Entscheidungsstichwort (Thema)
Räumung
Tenor
1. Eine Räumungsklage ist vor Ablauf der Widerspruchsfrist (§ 556 a Abs. 6 BGB) zulässig, wenn der Mieter der Kündigung widersprochen hat mit der Begründung, der vom Vermieter angegebene Kündigungsgrund liege nicht vor.
2. Der Vermieter kann ein Mietverhältnis nach § 564 b Abs. 4 BGB kündigen, wenn in einem Haus mit 3 Wohnungen, von denen der Vermieter eine selbst bewohnt, der Mieter im Laufe des Mietverhältnisses die dritte Wohnung zum Zweck der einheitlichen Nutzung mit der zunächst angemieteten Wohnung hinzugemietet und die beiden Wohnungen nach außen miteinander verbunden hat, auch wenn diese Umbauarbeiten mit vertretbarem Aufwand jederzeit wieder rückgängig gemacht werden können.
Tatbestand
I.
Der Kläger ist Eigentümer eines aus Erdgeschoß, Obergeschoß und Dachgeschoß bestehenden Wohnhauses. Im April 1974 mieteten die Beklagten die Wohnung im Obergeschoß. Der Kläger wohnt im Erdgeschoß. Bei Beginn des Mietverhältnisses der Parteien standen die Räume im Dachgeschoß leer. Dort befanden sich vom Treppenhaus durch eine normale Wohnungseingangstür abgetrennt 4 von einem gemeinsamen Flur zugängliche Zimmer sowie ein separates WC und ein Bad. Ursprünglich sollten die 4 Zimmer einem benachbarten Gästehaus im Sommer zur Verfügung stehen. Später wurden sie jedoch als Wohnung vermietet; auf Wunsch der Mieterin wurde in einem der Räume eine Spüle installiert. Als die Dachgeschoßwohnung frei wurde, mieteten die Beklagten diese zum 01.10.1979 hinzu und ließen vor der Wohnung im ersten OG den Glasabschluß so versetzen, daß das weitere Treppenhaus abgeschlossen ist und die Räume im Dachgeschoß und im ersten OG durch eine gemeinsame Eingangstür zu erreichen sind. Der von der Vormieterin als Küche benutzte Raum wurde zu einem Schlafraum umgestaltet. Die Wasserrohre in der Wand wurden verschlossen und die Kunststoffliesen über der ausgebauten Spüle mit Tapete überklebt. Die Beklagten nutzen die Wohnung im OG und das Dachgeshoß als einheitliche Wohnung.

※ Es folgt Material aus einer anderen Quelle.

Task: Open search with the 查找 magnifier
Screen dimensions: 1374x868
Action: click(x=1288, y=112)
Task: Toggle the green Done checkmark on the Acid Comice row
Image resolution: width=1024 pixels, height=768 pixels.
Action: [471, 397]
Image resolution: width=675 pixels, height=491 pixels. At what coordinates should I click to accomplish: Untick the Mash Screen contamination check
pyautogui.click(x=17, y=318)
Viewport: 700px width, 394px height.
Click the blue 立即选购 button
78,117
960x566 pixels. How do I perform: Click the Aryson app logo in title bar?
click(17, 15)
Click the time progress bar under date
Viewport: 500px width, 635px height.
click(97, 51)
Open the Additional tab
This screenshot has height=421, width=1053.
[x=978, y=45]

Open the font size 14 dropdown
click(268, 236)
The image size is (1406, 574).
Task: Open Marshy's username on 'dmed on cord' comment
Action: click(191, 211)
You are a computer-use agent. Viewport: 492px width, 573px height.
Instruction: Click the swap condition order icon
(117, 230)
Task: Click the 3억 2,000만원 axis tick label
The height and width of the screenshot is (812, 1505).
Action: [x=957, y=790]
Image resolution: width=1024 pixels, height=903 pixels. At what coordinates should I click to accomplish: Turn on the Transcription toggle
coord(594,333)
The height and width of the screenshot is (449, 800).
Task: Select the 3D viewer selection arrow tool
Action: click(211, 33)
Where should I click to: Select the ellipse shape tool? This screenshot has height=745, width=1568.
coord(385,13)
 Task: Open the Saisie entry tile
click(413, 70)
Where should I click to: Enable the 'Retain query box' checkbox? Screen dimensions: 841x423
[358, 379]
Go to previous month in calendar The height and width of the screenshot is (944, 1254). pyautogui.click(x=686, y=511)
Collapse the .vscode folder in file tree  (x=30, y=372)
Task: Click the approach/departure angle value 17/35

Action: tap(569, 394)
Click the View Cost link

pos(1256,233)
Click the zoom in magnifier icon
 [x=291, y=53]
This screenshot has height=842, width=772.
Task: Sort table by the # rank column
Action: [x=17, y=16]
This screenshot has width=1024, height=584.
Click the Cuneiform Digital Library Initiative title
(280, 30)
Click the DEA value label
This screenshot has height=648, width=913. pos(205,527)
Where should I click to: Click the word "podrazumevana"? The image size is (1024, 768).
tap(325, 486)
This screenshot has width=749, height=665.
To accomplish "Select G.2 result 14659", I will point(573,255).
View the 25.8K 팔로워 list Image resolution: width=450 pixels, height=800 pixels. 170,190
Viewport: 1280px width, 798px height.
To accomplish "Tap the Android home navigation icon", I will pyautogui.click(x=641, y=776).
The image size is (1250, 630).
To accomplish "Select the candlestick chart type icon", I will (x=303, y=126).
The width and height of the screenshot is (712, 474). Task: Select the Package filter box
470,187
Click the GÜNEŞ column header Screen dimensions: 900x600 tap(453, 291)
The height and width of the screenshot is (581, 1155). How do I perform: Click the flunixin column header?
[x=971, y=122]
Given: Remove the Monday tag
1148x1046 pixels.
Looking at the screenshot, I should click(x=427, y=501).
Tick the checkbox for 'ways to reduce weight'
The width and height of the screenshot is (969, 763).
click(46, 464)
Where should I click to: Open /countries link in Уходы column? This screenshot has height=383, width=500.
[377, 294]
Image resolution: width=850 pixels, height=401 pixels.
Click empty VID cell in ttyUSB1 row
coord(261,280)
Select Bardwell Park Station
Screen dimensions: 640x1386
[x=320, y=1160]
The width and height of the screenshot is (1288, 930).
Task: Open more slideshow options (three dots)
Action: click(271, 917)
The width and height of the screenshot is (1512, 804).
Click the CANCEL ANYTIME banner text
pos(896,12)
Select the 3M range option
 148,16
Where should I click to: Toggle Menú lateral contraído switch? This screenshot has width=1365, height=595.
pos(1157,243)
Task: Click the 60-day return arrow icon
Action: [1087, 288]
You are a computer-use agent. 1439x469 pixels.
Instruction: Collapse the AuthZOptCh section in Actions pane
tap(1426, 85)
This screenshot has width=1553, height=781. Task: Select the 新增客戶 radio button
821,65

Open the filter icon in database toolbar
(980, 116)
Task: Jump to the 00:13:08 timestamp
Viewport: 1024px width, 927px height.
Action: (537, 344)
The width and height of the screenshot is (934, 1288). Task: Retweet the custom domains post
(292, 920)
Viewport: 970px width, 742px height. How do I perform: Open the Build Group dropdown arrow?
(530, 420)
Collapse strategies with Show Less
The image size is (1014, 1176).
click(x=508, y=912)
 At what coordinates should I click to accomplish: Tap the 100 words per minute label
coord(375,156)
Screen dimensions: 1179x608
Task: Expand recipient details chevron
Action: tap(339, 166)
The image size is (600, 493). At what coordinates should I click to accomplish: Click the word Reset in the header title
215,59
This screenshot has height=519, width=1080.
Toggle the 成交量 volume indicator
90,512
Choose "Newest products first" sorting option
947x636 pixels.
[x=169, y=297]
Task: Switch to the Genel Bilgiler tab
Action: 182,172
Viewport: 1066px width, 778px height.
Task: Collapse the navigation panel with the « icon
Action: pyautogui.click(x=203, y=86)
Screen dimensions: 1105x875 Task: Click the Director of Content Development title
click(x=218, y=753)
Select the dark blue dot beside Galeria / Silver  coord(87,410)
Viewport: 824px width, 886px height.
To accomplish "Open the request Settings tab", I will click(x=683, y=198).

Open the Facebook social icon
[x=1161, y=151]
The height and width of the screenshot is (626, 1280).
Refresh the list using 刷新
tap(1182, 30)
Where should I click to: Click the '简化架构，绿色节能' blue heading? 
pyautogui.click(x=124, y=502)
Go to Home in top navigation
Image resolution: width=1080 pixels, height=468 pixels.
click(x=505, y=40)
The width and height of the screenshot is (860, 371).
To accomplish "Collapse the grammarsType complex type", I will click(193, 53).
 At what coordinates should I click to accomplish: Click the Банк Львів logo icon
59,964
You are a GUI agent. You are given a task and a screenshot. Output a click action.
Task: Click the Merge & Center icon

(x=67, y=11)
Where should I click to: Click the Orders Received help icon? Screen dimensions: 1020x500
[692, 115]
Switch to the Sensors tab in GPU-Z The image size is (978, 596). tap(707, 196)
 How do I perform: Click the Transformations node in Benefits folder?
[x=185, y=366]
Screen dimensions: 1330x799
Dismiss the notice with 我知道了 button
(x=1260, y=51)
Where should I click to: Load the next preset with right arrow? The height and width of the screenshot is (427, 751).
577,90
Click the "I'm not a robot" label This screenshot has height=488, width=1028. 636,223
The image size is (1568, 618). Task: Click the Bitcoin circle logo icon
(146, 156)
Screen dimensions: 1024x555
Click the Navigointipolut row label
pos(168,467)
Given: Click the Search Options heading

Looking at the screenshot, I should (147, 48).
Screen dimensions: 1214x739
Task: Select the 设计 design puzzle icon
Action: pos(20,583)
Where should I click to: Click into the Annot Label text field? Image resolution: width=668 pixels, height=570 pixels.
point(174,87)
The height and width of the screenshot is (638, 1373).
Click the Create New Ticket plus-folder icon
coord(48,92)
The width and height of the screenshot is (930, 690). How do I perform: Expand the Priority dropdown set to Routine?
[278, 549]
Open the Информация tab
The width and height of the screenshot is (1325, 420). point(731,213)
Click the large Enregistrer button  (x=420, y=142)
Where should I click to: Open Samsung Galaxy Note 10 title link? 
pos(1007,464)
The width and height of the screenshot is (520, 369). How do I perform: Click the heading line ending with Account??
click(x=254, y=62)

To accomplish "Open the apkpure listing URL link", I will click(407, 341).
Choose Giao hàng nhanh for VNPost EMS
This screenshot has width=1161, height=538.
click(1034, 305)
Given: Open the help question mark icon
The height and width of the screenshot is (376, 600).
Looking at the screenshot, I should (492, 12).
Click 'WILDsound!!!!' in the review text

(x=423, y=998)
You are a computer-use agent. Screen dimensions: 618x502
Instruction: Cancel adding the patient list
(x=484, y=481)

Mit Schreiben vom 27.07.1982 (I 29–31) kündigte der Kläger den Beklagten unter Berufung auf das Sonderkündigungsrecht nach § 564 b Abs. 4 BGB zum 08. August 1983 und wies auf das Widerspruchsrecht gemäß § 556 a BGB hin. Mit Schreiben vom 24. August 1982 traten die Beklagten der Kündigung entgegen mit der Begründung, ein Sonderkündigungsrecht bestehe in einem 3-Familienhaus nicht; maßgebend seien die Verhältnisse z.Zt. des Vertragsschlusses. Vorsorglich widersprachen die Beklagten der Kündigung unter Hinweis darauf, daß sie mit ihren 2 Kindern keine Ersatzwohnung finden könnten.
Das Amtsgericht hat die im September 1982 erhobene Räumungsklage als unzulässig abgewiesen, weil die Widerspruchsfrist nach § 556 a BGB erst am 08.06.1983 ablaufe.
Nach Einlegung der Berufung verfolgt der Kläger sein Klagebegehren vor dem Landgericht weiter.
Das Landgericht … hat dem Senat folgende Rechtsfragen zum Rechtsentscheid vorgelegt:
- Ist eine Räumungsklage vor Ablauf der Widerspruchsfrist unzulässig?
- Kann der Vermieter ein Mietverhältnis nach § 564 b Abs. 4 BGB kündigen, wenn in einem Haus mit 3 Wohnungen, von denen eine der Vermieter selbst bewohnt, der Mieter im Laufe des Mietverhältnisses die dritte Wohnung hinzugemietet hat und aufgrund gewisser Umbauarbeiten wie Versetzen eines Glasabschlusses die beiden Wohnungen nach außen hin miteinander verbunden hat, wobei diese Umbauarbeiten mit vertretbarem Aufwand jederzeit wieder rückgängig gemacht werden können?
Entscheidungsgründe
II.
Die Vorlage ist zulässig.
1. Die erste Frage des Vorlagebeschlusses ist einschränkend umzuformulieren wie folgt:
Ist eine Räumungsklage vor Ablauf der Widerspruchsfrist zulässig, wenn der Mieter der Kündigung widersprochen hat mit der Begründung, der vom Vermieter angegebene Kündigungsgrund liege nicht vor?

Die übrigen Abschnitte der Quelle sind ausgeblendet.